━━ INFORMATION PROVIDED

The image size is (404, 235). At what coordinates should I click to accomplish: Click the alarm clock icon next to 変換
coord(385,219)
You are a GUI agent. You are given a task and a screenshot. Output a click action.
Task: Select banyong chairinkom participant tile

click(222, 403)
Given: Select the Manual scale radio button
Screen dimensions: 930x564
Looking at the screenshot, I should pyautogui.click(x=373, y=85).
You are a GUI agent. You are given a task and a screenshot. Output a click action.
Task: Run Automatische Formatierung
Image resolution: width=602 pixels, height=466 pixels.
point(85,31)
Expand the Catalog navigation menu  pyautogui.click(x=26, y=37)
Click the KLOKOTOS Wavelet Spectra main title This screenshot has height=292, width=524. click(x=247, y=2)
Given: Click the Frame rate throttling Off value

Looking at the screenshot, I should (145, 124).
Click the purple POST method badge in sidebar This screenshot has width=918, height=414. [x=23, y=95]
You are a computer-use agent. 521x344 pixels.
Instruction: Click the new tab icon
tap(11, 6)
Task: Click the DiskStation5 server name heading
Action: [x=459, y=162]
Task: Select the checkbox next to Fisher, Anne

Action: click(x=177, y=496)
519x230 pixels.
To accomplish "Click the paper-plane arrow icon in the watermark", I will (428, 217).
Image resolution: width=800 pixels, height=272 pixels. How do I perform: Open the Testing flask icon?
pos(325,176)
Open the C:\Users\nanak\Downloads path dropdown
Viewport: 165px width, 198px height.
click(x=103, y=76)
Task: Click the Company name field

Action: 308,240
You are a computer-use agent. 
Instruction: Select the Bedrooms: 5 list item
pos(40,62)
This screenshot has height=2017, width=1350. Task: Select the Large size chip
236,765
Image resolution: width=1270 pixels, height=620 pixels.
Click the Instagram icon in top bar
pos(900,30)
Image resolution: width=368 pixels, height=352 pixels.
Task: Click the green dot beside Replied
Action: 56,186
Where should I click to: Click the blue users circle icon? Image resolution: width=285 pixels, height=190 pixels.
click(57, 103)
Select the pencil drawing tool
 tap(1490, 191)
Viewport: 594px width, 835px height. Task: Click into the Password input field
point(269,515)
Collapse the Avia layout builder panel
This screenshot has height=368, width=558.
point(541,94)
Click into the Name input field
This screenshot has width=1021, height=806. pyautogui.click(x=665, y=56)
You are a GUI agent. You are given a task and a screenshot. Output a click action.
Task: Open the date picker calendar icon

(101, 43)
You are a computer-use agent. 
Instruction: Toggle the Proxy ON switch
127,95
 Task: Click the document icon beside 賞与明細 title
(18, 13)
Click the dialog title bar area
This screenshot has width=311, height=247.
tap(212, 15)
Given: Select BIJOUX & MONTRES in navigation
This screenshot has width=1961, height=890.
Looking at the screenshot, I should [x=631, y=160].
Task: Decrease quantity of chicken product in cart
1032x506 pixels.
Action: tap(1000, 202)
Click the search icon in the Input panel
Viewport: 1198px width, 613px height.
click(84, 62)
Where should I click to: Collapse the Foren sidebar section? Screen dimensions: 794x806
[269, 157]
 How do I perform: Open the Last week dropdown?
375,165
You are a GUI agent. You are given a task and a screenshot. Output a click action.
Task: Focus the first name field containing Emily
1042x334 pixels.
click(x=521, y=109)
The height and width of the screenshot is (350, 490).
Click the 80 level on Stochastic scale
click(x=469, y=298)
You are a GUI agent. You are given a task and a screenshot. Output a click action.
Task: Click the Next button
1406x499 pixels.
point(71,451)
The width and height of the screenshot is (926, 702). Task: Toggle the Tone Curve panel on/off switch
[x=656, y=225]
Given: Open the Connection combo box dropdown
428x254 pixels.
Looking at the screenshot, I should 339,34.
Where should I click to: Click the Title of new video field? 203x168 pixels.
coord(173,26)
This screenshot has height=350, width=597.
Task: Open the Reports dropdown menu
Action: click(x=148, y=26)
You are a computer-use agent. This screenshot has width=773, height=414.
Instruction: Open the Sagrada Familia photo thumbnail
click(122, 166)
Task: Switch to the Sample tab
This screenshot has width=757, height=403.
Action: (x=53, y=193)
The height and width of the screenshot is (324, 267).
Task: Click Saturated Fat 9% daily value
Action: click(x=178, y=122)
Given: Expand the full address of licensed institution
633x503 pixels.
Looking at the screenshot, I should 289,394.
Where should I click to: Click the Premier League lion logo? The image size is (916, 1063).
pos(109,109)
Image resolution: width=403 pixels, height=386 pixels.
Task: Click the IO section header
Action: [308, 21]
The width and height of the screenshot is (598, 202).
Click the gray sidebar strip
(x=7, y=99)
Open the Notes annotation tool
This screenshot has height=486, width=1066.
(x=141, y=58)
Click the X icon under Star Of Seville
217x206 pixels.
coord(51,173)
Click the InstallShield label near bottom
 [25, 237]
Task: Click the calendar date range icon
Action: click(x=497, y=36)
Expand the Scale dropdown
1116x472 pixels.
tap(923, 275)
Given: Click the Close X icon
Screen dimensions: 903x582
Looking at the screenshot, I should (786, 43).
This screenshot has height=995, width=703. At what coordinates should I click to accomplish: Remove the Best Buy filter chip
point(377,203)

━━━━

The complete listing, unchanged, is the expected answer.

The image size is (404, 235). At what coordinates should I click to accomplish: Click the alarm clock icon next to 変換
coord(385,219)
You are a GUI agent. You are given a task and a screenshot. Output a click action.
Task: Select banyong chairinkom participant tile

click(222, 403)
Given: Select the Manual scale radio button
Screen dimensions: 930x564
Looking at the screenshot, I should pyautogui.click(x=373, y=85).
You are a GUI agent. You are given a task and a screenshot. Output a click action.
Task: Run Automatische Formatierung
Image resolution: width=602 pixels, height=466 pixels.
point(85,31)
Expand the Catalog navigation menu  pyautogui.click(x=26, y=37)
Click the KLOKOTOS Wavelet Spectra main title This screenshot has height=292, width=524. click(x=247, y=2)
Given: Click the Frame rate throttling Off value

Looking at the screenshot, I should (145, 124).
Click the purple POST method badge in sidebar This screenshot has width=918, height=414. [x=23, y=95]
You are a computer-use agent. 521x344 pixels.
Instruction: Click the new tab icon
tap(11, 6)
Task: Click the DiskStation5 server name heading
Action: [x=459, y=162]
Task: Select the checkbox next to Fisher, Anne

Action: click(x=177, y=496)
519x230 pixels.
To accomplish "Click the paper-plane arrow icon in the watermark", I will (428, 217).
Image resolution: width=800 pixels, height=272 pixels. How do I perform: Open the Testing flask icon?
pos(325,176)
Open the C:\Users\nanak\Downloads path dropdown
Viewport: 165px width, 198px height.
click(x=103, y=76)
Task: Click the Company name field

Action: 308,240
You are a computer-use agent. 
Instruction: Select the Bedrooms: 5 list item
pos(40,62)
This screenshot has height=2017, width=1350. Task: Select the Large size chip
236,765
Image resolution: width=1270 pixels, height=620 pixels.
Click the Instagram icon in top bar
pos(900,30)
Image resolution: width=368 pixels, height=352 pixels.
Task: Click the green dot beside Replied
Action: 56,186
Where should I click to: Click the blue users circle icon? Image resolution: width=285 pixels, height=190 pixels.
click(57, 103)
Select the pencil drawing tool
 tap(1490, 191)
Viewport: 594px width, 835px height. Task: Click into the Password input field
point(269,515)
Collapse the Avia layout builder panel
This screenshot has height=368, width=558.
point(541,94)
Click into the Name input field
This screenshot has width=1021, height=806. pyautogui.click(x=665, y=56)
You are a GUI agent. You are given a task and a screenshot. Output a click action.
Task: Open the date picker calendar icon

(101, 43)
You are a computer-use agent. 
Instruction: Toggle the Proxy ON switch
127,95
 Task: Click the document icon beside 賞与明細 title
(18, 13)
Click the dialog title bar area
This screenshot has width=311, height=247.
tap(212, 15)
Given: Select BIJOUX & MONTRES in navigation
This screenshot has width=1961, height=890.
Looking at the screenshot, I should [x=631, y=160].
Task: Decrease quantity of chicken product in cart
1032x506 pixels.
Action: tap(1000, 202)
Click the search icon in the Input panel
Viewport: 1198px width, 613px height.
click(84, 62)
Where should I click to: Collapse the Foren sidebar section? Screen dimensions: 794x806
[269, 157]
 How do I perform: Open the Last week dropdown?
375,165
You are a GUI agent. You are given a task and a screenshot. Output a click action.
Task: Focus the first name field containing Emily
1042x334 pixels.
click(x=521, y=109)
The height and width of the screenshot is (350, 490).
Click the 80 level on Stochastic scale
click(x=469, y=298)
You are a GUI agent. You are given a task and a screenshot. Output a click action.
Task: Click the Next button
1406x499 pixels.
point(71,451)
The width and height of the screenshot is (926, 702). Task: Toggle the Tone Curve panel on/off switch
[x=656, y=225]
Given: Open the Connection combo box dropdown
428x254 pixels.
Looking at the screenshot, I should 339,34.
Where should I click to: Click the Title of new video field? 203x168 pixels.
coord(173,26)
This screenshot has height=350, width=597.
Task: Open the Reports dropdown menu
Action: click(x=148, y=26)
You are a computer-use agent. This screenshot has width=773, height=414.
Instruction: Open the Sagrada Familia photo thumbnail
click(122, 166)
Task: Switch to the Sample tab
This screenshot has width=757, height=403.
Action: (x=53, y=193)
The height and width of the screenshot is (324, 267).
Task: Click Saturated Fat 9% daily value
Action: click(x=178, y=122)
Given: Expand the full address of licensed institution
633x503 pixels.
Looking at the screenshot, I should 289,394.
Where should I click to: Click the Premier League lion logo? The image size is (916, 1063).
pos(109,109)
Image resolution: width=403 pixels, height=386 pixels.
Task: Click the IO section header
Action: [308, 21]
The width and height of the screenshot is (598, 202).
Click the gray sidebar strip
(x=7, y=99)
Open the Notes annotation tool
This screenshot has height=486, width=1066.
(x=141, y=58)
Click the X icon under Star Of Seville
217x206 pixels.
coord(51,173)
Click the InstallShield label near bottom
 [25, 237]
Task: Click the calendar date range icon
Action: click(x=497, y=36)
Expand the Scale dropdown
1116x472 pixels.
tap(923, 275)
Given: Click the Close X icon
Screen dimensions: 903x582
Looking at the screenshot, I should (786, 43).
This screenshot has height=995, width=703. At what coordinates should I click to accomplish: Remove the Best Buy filter chip
point(377,203)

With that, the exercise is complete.